La donne géopolitique dans les Grands Lacs vient de basculer. Après la médiation surprise du Qatar ayant réuni Félix Tshisekedi et Paul Kagame, Washington a donné son feu vert à un plan de paix inédit pour l’Est de la RDC. Selon des informations recoupées par Econews, le draft d’accord Washington – Kinshasa – Kigali est prêt et une rencontre à la Maison-Blanche, sous l’égide de Donald Trump, est en préparation. Plus surprenant : le Qatar serait sur le point de tourner le dos au Rwanda, ouvrant la voie à des investissements américains colossaux (500 milliards USD) en RDC. Un revirement stratégique qui place Kinshasa au cœur d’un nouveau jeu d’alliances, à condition que les autorités congolaises saisissent cette chance historique.
Un tournant décisif se prépare dans la résolution du conflit dans l’Est de la RDC. La récente visite du président américain Donald Trump au Qatar aurait accéléré les négociations entre Washington et Doha, aboutissant à un plan de paix inédit pour la région des Grands Lacs, selon plusieurs sources diplomatiques.
UN ALIGNEMENT DES PLANETES SOUS SUPERVISION AMERICAINE
La médiation qatarie, marquée par la rencontre surprise entre les présidents Félix Tshisekedi et Paul Kagame organisée par l’émir Tamim ben Hamad Al Thani, aurait convaincu les États-Unis d’apporter leur caution morale au processus.
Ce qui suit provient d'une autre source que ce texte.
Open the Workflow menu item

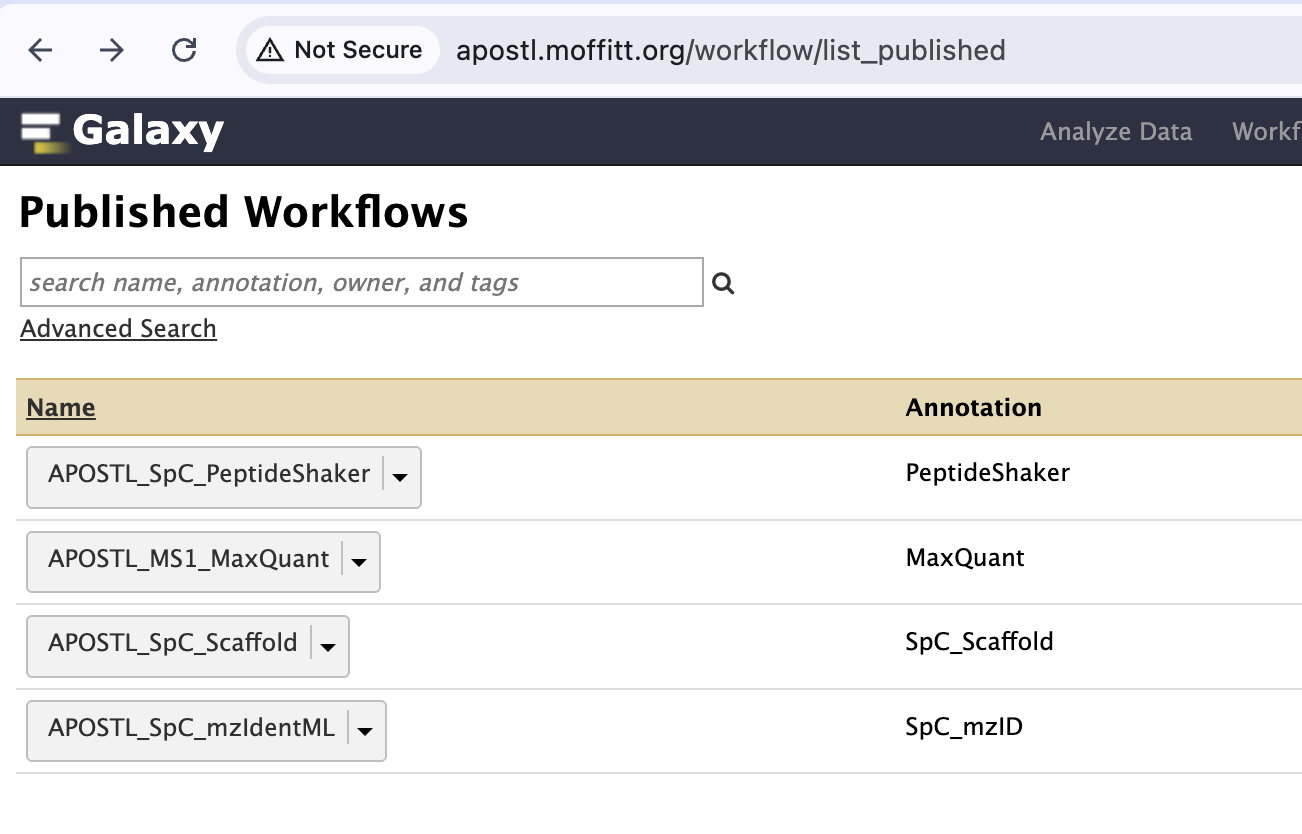click(x=1266, y=132)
Un draft d’accord RDC-Rwanda, finalisé sous l’égide de Washington, serait prêt à être signé lors d’un sommet imminent entre les deux chefs d’État, en présence de Donald Trump.
« Les choses avancent à grande vitesse », confie à Econews une source proche du dossier, précisant qu’une date serait fixée prochainement pour cette signature historique. Bien qu’aucun détail officiel n’ait filtré, les tractations auraient abouti à une convergence inédite entre les États-Unis et le Qatar sur l’avenir de la région.
En coulisses, un revirement stratégique se dessine : le Qatar, qui soutenait fermement le Rwanda pour préserver ses investissements dans le pays, serait désormais prêt à abandonner Kigali au profit de la RDC.
« Le Rwanda avait vendu l’idée qu’il était la porte d’entrée obligée pour les affaires en RDC. Mais aujourd’hui, Doha a changé de calcul», explique un analyste géopolitique.
Les États-Unis, quant à eux, envisageraient d’intégrer le Qatar dans des projets économiques en RDC pour compenser son désengagement rwandais. Un marché « gagnant-gagnant», selon des sources, où Doha pourrait recycler ses investissements (estimés à 2 milliards USD au Rwanda) dans des secteurs miniers et énergétiques congolais, tandis que les entreprises américaines planifieraient des projets à hauteur de 500 milliards USD sur deux décennies pour sécuriser l’approvisionnement en minerais critiques à partir de la RDC.
LA RDC FACE A SON DESTIN
Si ce scénario se confirme, la balle est désormais dans le camp de Kinshasa. «La RDC doit se réinventer pour mériter cette confiance et sortir définitivement de la spirale de l’instabilité», souligne un analyste géostratégique.
Les attentes sont immenses : stabilisation de l’Est de la RDC grâce à l’accord de paix en préparation; réformes économiques pour attirer les investissements américains et qataris; gouvernance rigoureuse des ressources naturelles
Tous les regards sont donc tournés vers Washington, où la rencontre imminente entre Tshisekedi et Kagame, sous médiation américaine, pourrait sceller l’une des avancées les plus significatives depuis des décennies dans la région. «Vous serez surpris dans quelques jours », promet une source bien informée.
A tout prendre, le paysage géopolitique des Grands Lacs est en train de basculer. Reste à savoir si cette dynamique se concrétisera – et si la RDC saura en tirer profit.